Les juges ont considéré que les commentaires portaient sur l’utilisation des fonds publics et incitaient à voter pour des candidats de la société civile. Cela a permis de conclure que les propos étaient justifiés par un intérêt général, ce qui a renforcé la position de l’auteur du commentaire.

Comment la liberté d’expression est-elle protégée dans le cadre de cette affaire ?

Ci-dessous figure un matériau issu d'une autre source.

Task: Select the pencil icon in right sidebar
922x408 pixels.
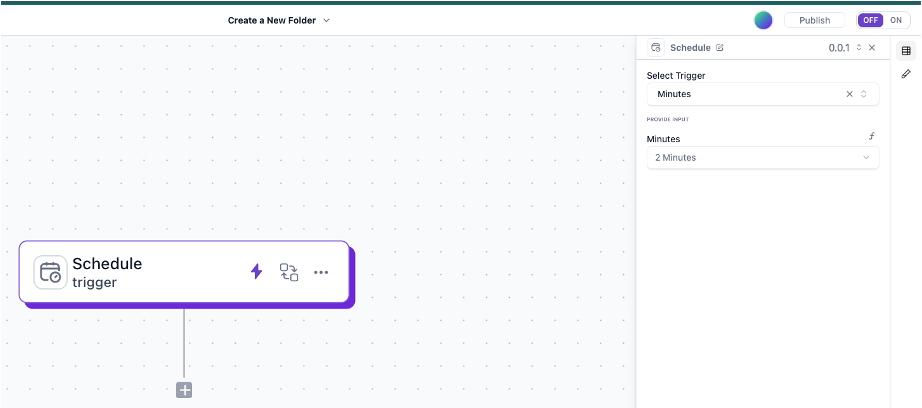Action: [906, 74]
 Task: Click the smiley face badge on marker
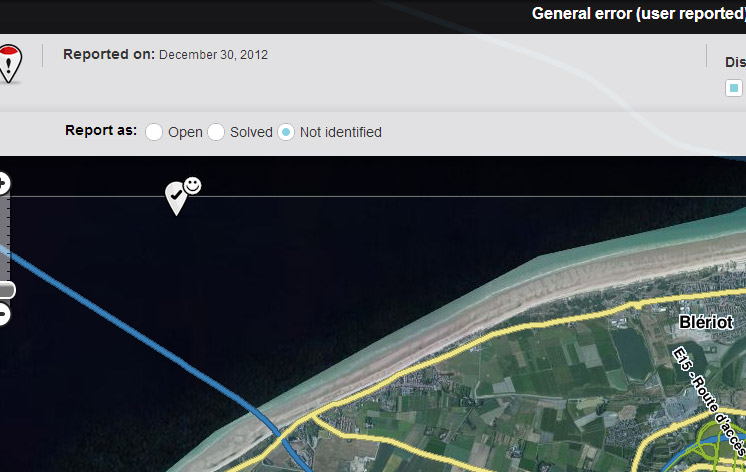point(192,185)
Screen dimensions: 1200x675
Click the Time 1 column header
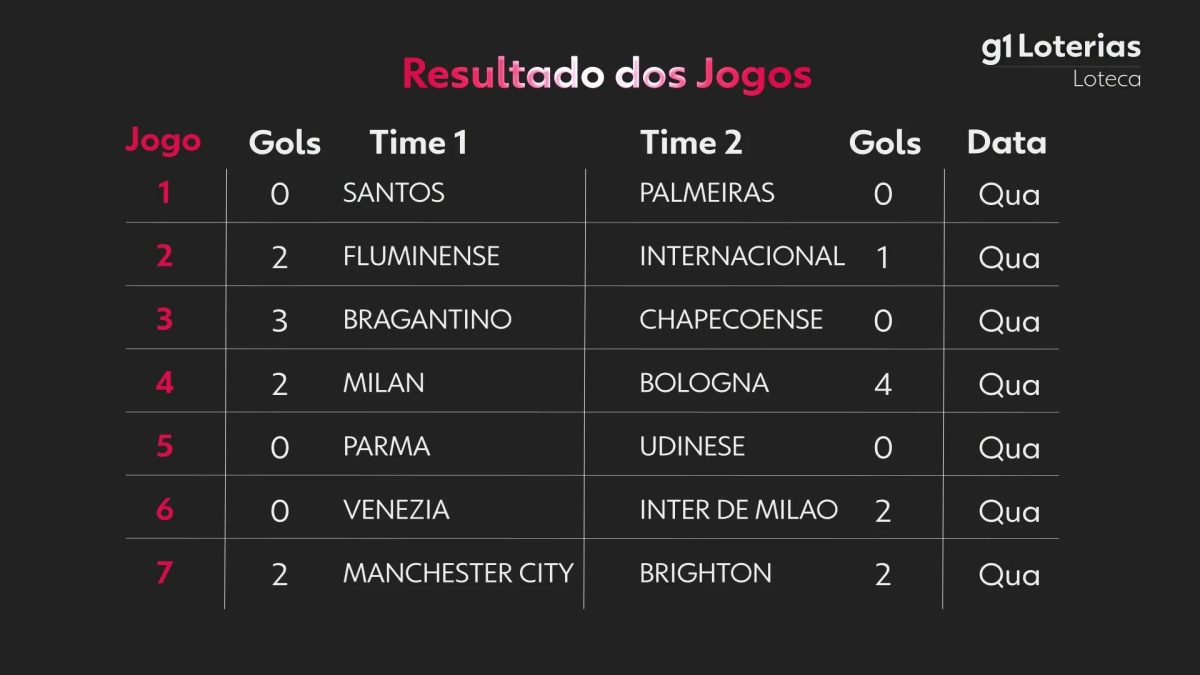418,143
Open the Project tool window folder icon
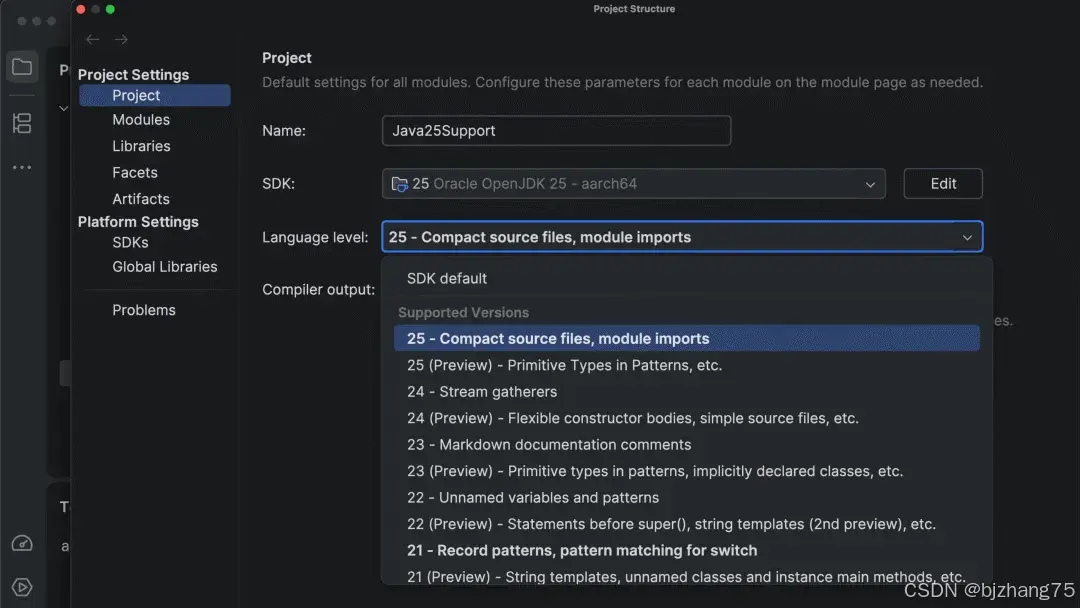Image resolution: width=1080 pixels, height=608 pixels. [22, 67]
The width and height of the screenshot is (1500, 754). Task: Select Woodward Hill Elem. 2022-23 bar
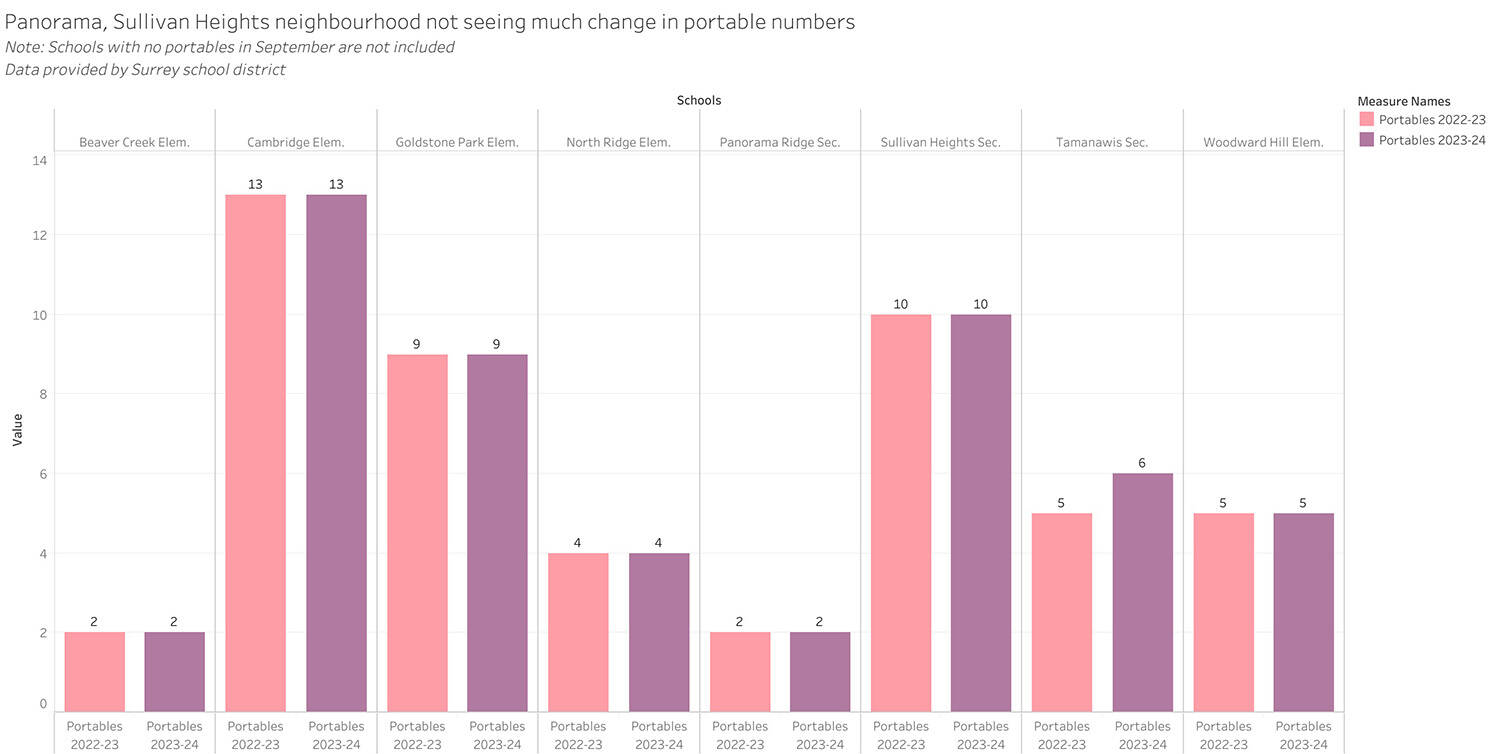1223,612
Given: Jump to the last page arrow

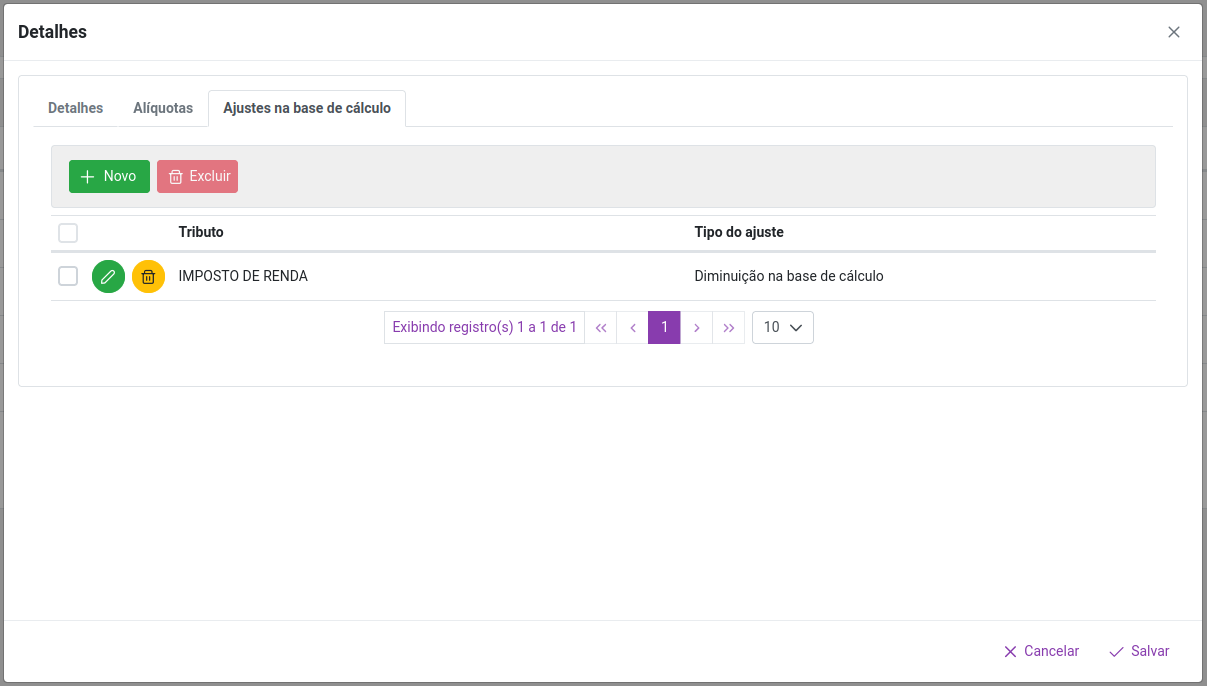Looking at the screenshot, I should click(x=728, y=328).
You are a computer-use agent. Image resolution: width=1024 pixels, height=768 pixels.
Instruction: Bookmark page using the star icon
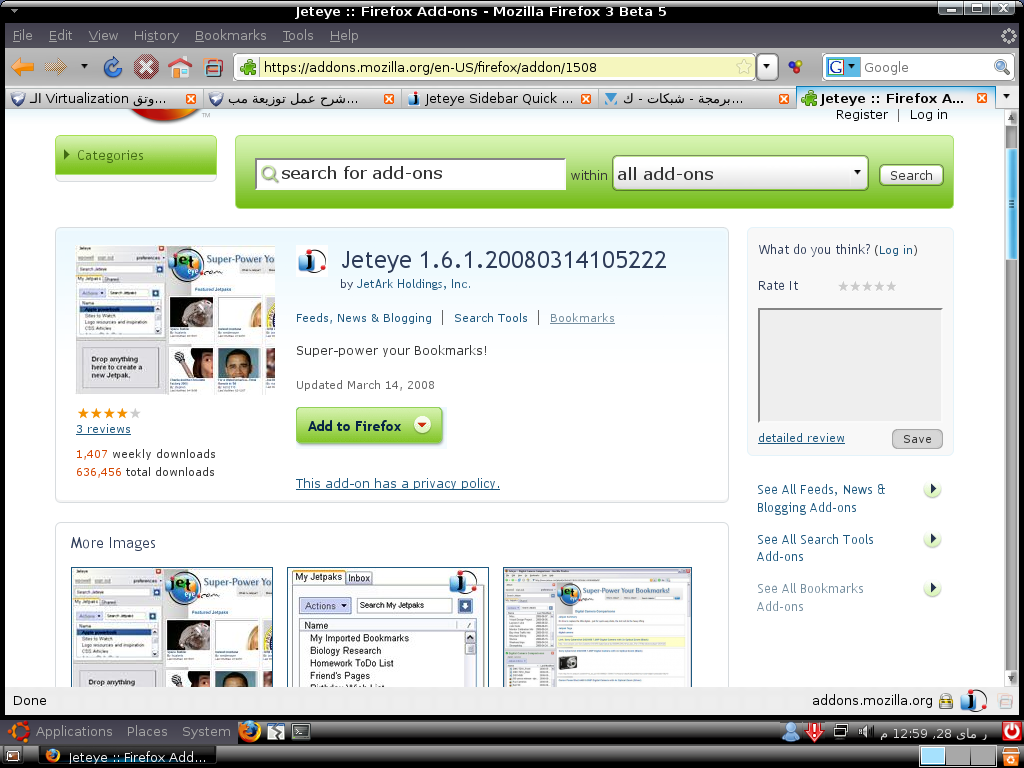tap(743, 67)
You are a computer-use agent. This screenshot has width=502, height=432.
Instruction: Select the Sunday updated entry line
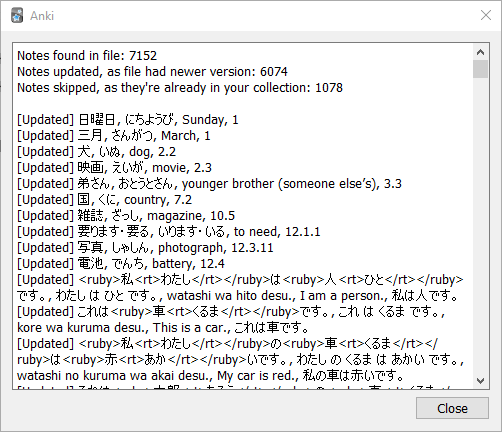pyautogui.click(x=128, y=119)
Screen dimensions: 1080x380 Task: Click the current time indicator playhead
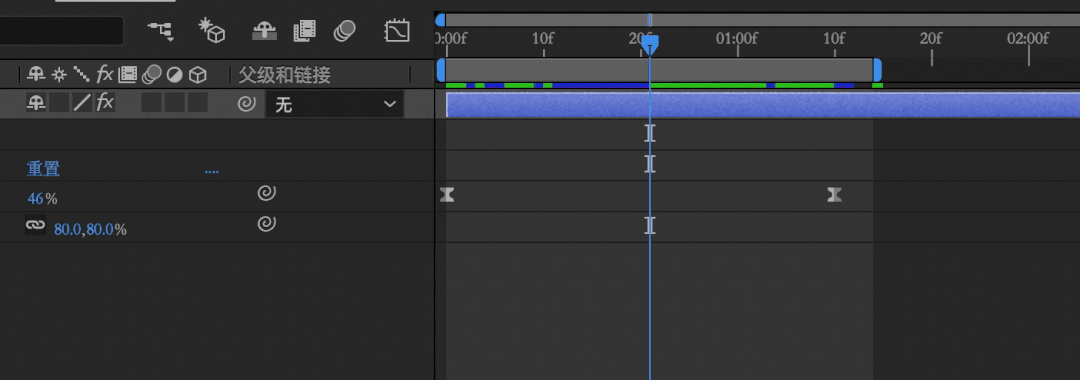650,45
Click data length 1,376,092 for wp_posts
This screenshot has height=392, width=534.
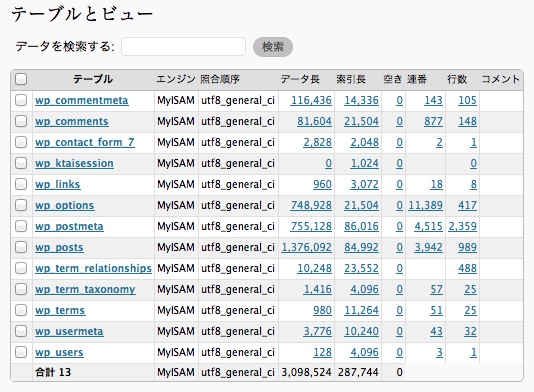(307, 247)
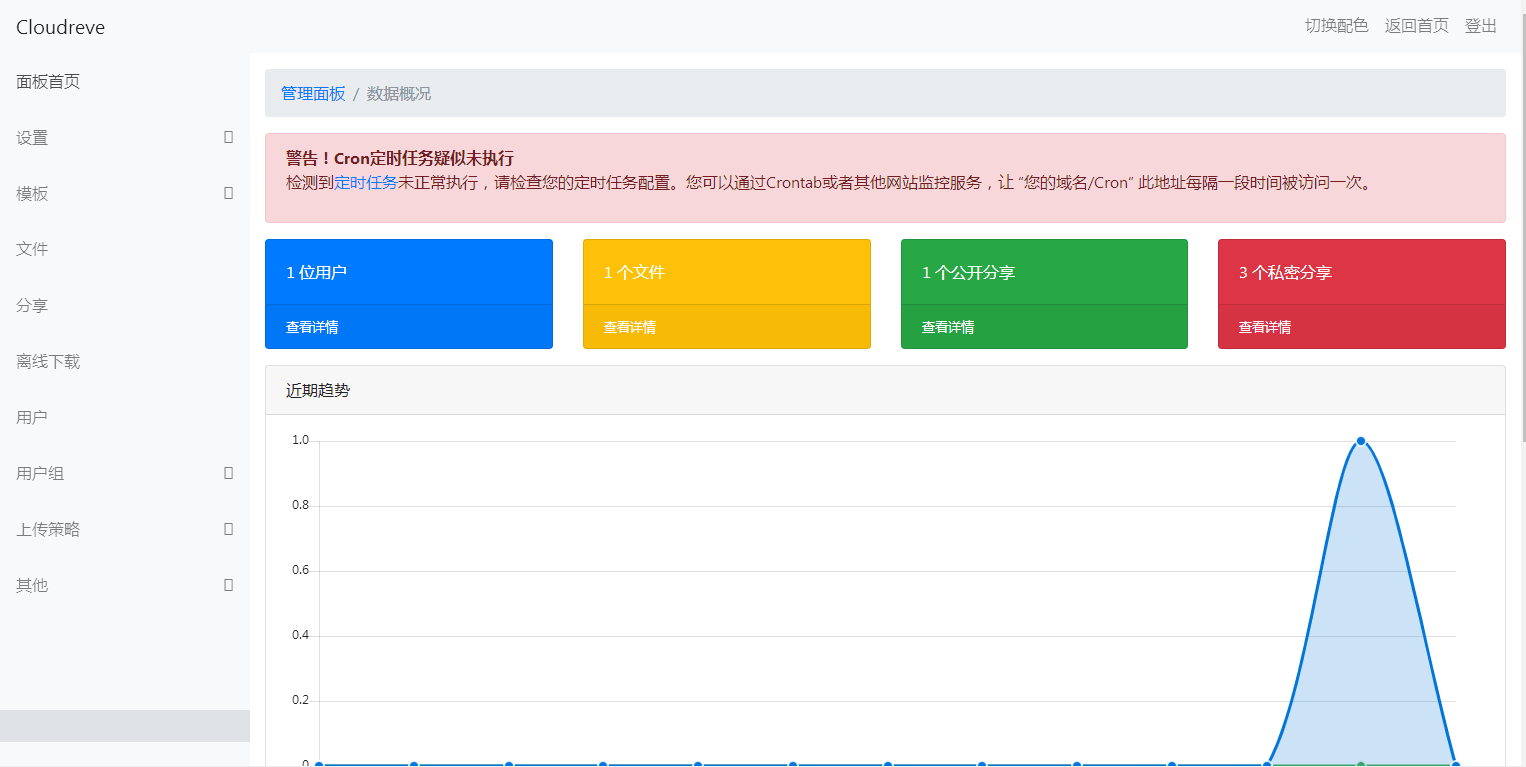The image size is (1526, 767).
Task: Expand the 其他 sidebar submenu arrow
Action: click(228, 585)
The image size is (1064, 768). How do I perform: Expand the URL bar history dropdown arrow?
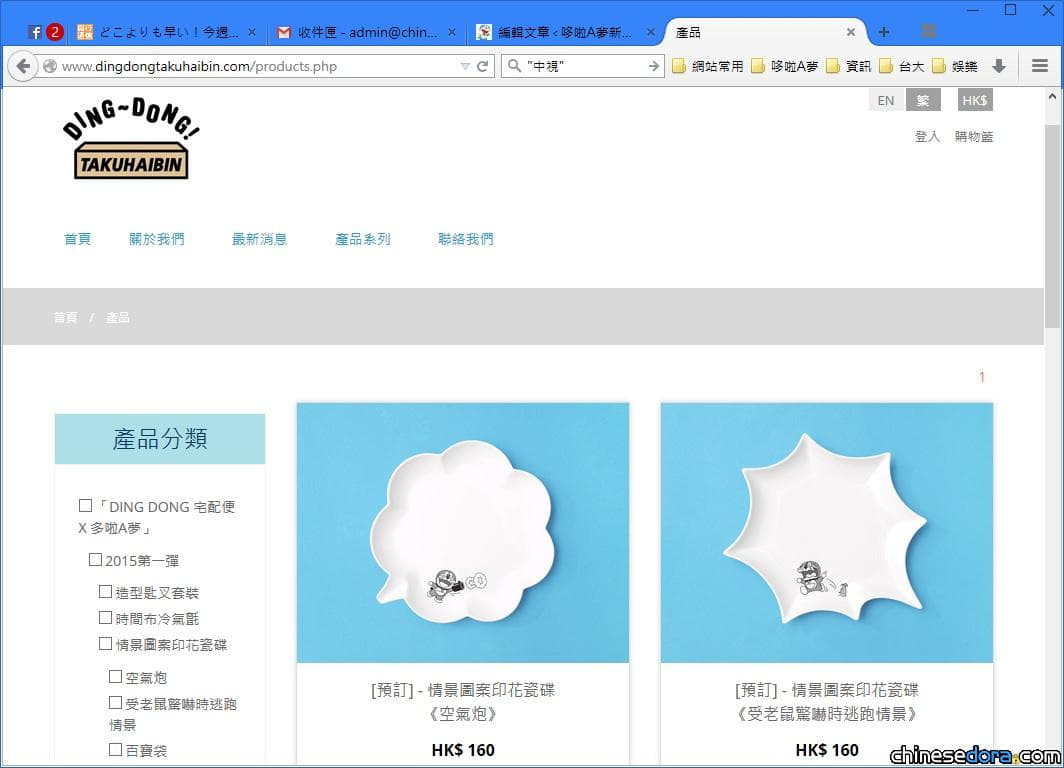tap(465, 66)
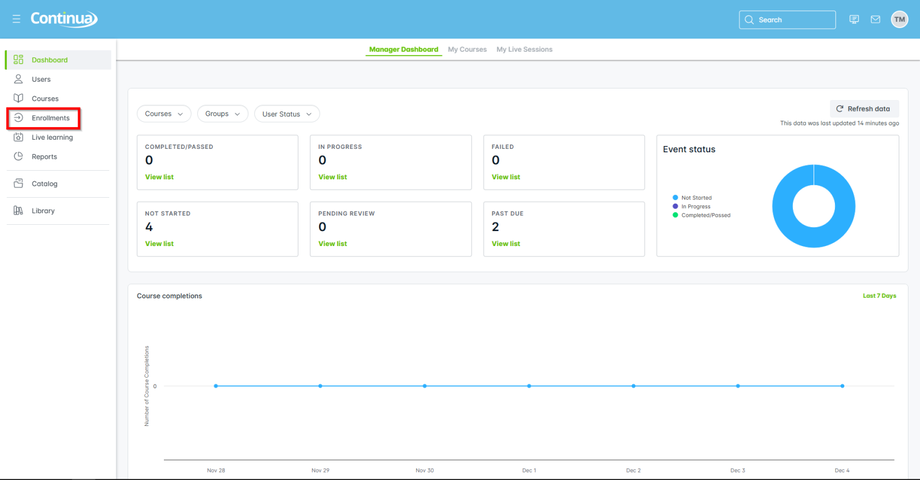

La liberté d’expression est un droit fondamental qui ne peut être restreint que dans des cas spécifiques. Dans le cadre de cette affaire, la Cour a souligné que les ingérences dans la liberté d’expression ne sont justifiées que si elles sont nécessaires.

Les juges doivent évaluer si l’auteur des propos s’exprimait avec un but légitime, sans animosité personnelle, et s’il avait mené une enquête sérieuse. Dans ce cas, le message incriminé s’inscrivait dans un débat d’intérêt général sur l’utilisation des fonds publics, ce qui a permis de conclure que la bonne foi de l’auteur ne pouvait être remise en question.

Quels sont les enjeux de cette affaire pour la transparence de la vie politique ?

Cette affaire soulève des enjeux cruciaux concernant la transparence de la vie politique et l’utilisation des fonds publics par les élus. Elle met en lumière la nécessité d’un débat public ouvert sur la gestion des ressources publiques et la responsabilité des élus.

La décision de la Cour de cassation de censurer la condamnation initiale souligne l’importance de protéger la liberté d’expression, même lorsque les propos peuvent être perçus comme diffamatoires. Cela encourage un climat où les citoyens peuvent critiquer les élus sans craindre des représailles judiciaires, favorisant ainsi une démocratie plus transparente et responsable.